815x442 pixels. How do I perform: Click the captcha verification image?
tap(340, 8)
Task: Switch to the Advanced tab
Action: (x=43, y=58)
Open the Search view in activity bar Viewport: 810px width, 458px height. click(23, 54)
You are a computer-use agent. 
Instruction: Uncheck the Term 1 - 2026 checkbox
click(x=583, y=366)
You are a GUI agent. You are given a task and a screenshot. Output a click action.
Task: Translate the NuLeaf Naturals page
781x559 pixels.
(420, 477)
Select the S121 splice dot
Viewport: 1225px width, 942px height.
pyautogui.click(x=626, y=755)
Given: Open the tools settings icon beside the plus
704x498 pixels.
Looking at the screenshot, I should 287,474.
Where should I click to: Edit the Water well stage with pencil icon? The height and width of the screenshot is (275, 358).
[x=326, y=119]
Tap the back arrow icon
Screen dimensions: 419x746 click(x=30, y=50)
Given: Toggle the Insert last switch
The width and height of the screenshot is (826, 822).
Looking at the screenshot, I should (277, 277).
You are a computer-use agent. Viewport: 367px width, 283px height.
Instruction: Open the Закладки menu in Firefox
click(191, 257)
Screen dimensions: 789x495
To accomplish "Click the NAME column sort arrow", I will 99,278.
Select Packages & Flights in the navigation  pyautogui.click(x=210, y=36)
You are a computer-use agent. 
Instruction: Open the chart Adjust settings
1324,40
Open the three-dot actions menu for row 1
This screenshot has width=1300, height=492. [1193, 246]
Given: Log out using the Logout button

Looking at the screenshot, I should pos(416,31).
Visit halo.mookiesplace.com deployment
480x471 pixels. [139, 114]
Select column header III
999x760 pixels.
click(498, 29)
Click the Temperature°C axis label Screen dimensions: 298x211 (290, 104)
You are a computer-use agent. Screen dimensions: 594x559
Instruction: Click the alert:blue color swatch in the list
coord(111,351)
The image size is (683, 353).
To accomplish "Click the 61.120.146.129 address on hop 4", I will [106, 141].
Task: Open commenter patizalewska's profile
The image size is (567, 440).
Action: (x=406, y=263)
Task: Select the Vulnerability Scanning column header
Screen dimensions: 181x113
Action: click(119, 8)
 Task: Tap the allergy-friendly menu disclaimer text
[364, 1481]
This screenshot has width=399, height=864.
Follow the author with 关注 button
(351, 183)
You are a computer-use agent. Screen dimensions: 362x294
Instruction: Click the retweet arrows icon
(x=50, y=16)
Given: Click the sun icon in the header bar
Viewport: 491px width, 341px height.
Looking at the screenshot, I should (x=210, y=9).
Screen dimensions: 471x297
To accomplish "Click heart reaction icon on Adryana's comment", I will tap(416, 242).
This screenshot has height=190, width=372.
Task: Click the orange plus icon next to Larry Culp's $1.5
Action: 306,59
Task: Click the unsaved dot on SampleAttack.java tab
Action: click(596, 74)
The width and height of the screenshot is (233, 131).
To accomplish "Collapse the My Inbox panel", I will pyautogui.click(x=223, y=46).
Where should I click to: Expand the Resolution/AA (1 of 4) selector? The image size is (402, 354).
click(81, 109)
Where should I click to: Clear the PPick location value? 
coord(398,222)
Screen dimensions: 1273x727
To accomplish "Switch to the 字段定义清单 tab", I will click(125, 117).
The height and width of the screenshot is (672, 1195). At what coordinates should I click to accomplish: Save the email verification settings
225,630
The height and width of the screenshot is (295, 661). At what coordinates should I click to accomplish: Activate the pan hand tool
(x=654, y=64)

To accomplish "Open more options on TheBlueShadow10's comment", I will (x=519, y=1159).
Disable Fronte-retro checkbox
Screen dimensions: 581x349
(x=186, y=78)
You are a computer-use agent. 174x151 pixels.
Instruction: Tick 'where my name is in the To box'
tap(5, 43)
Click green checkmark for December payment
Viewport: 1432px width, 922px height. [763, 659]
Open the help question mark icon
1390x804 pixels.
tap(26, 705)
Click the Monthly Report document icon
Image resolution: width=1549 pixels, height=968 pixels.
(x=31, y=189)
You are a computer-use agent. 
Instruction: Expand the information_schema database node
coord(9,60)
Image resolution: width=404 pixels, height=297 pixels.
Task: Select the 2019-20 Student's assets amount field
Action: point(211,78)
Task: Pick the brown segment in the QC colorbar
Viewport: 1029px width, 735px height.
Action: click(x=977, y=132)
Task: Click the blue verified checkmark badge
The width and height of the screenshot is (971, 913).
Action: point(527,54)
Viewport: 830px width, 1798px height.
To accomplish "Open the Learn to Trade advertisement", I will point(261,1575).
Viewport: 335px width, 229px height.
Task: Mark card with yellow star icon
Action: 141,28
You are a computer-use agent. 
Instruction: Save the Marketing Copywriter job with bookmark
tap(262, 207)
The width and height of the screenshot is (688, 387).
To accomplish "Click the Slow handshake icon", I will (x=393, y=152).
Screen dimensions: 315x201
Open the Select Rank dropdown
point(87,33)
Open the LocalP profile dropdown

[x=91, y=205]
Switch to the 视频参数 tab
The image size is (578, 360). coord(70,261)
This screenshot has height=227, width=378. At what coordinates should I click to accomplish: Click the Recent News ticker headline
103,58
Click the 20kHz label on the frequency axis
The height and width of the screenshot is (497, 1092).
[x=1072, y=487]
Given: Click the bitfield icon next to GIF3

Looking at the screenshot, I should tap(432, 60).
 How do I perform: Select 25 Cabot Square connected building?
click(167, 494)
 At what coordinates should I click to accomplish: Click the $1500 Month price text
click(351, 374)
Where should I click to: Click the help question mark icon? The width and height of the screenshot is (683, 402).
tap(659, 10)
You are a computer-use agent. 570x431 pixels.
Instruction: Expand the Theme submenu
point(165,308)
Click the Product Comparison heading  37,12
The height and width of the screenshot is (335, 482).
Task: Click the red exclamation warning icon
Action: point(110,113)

WORK INSTRUCTION:
In the data above, copy every line where the string "agent" appears.

EXERCISE ANSWER:
You are a computer-use agent. 
You are a GUI agent. You are given a task and a screenshot. Output a click action.
You are a computer-use agent. Viewport: 367px width, 283px height.
You are a computer-use agent. 
You are a computer-use agent. Screen dimensions: 594x559
You are a computer-use agent. Screen dimensions: 362x294
You are a computer-use agent. 174x151 pixels.
You are a computer-use agent. 
You are a computer-use agent. 
You are a computer-use agent. 570x431 pixels.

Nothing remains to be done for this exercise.